Senator for Campeche
- Incumbent
- Assumed office 1 September 2018 Serving with A. Ostoa and C. Sánchez
- Preceded by: Jorge Luis Lavalle Maury

Deputy to the Congress of the Union from the 2nd district of Campeche
- In office 1 September 2012 – 31 August 2015
- Preceded by: Oscar Román Rosas
- Succeeded by: Rocío Matesanz Santamaría

Personal details
- Born: Rocío Adriana Abreu Artiñano 29 May 1974 (age 52) Ciudad del Carmen, Campeche, Mexico
- Party: PANAL MORENA
- Occupation: Senator

= Rocío Abreu =

Mexican politician

Rocío Adriana Abreu Artiñano (born 29 May 1974) is a Mexican politician. She serves as a senator in the LXIV Legislature of the Mexican Congress from the state of Campeche, currently caucusing with MORENA.

==Life==

Abreu received a law degree from the Universidad Tecnológica de México and worked in the National Retirement Savings System Commission and the PGR. In 2003, she went into the private sector, working for three years at Megaproyectos del Sureste, S.A. de C.V.; she concurrently served as a councilor on the Campeche Human Rights Commission.

She was first elected to office in 2006, when she won a three-year term on the city council of Ciudad del Carmen under the Party of the Democratic Revolution banner despite losing the mayoral election. While in office, she filed a criminal complaint against mayor José Ignacio Seara Sierra for threats made against her in retribution for complaints about excessive spending by the mayor. Three years later, after changing parties to the New Alliance Party, she was elected to the Campeche state legislature, where she was the second-ranking official in the legislature and president of the Constitutional Points and Government Commissions. Once in the state legislature, she changed back to the PRI.

In 2012, voters in Ciudad del Carmen and Campeche's second federal electoral district elected Abreu to the LXII Legislature; though this was initially under the PVEM banner, she switched back to the PRI in September 2012. She presided over a special commission to investigate environmental damage caused by PEMEX operations. Between 2016 and 2018, she was the delegate of the Secretariat of Environment and Natural Resources (SEMARNAT) in the state of Campeche.

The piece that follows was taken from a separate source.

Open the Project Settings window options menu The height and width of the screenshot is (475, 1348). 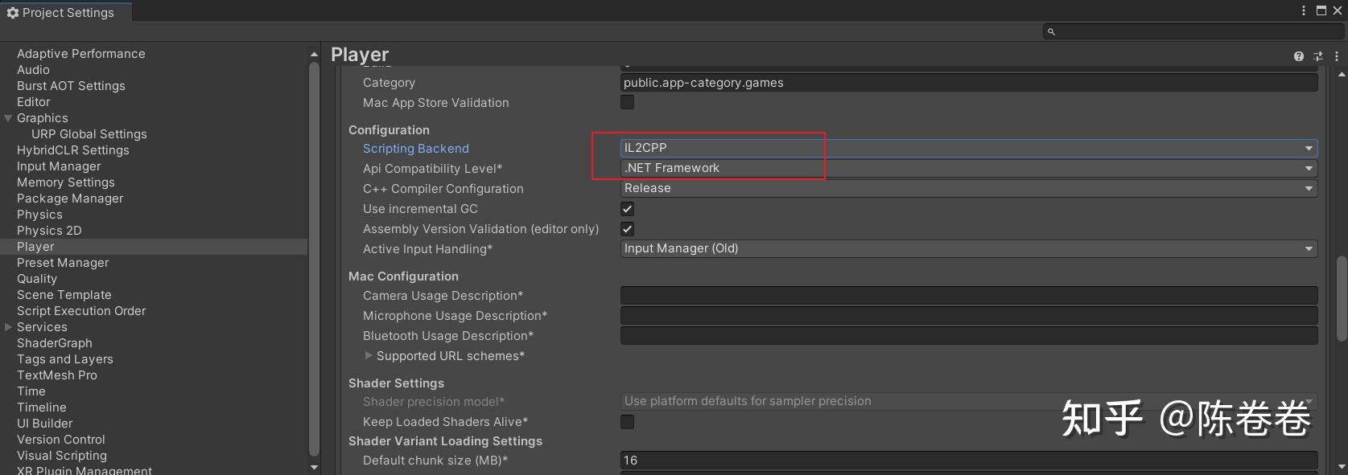click(x=1303, y=10)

===2018 Senate election and party change===

In 2018, Rocío Abreu ran as the female Senate candidate for the Todos por México political coalition. While the coalition had originally opted to give her second priority behind male candidate Christian Castro Bello, a court ruling from the TEPJF required the party to introduce gender parity across the country in terms of how many men and women led its Senate tickets, prompting the ticket to be reversed with Abreu on top. This turned out to be critical, as the PRI-PVEM-PANAL ticket came in second place, giving only Abreu a Senate seat and making her the only senator elected from the Nueva Alianza portion of the ticket nationwide. The election saw Nueva Alianza fail to keep its federal party registration, and as a result, Abreu and four alternate senators also elected from Nueva Alianza opted to join the National Regeneration Movement caucus in the Senate instead; as part of the deal, Abreu would be named president of a commission in the Senate, ultimately receiving the chairmanship of the Jurisdictional Commission.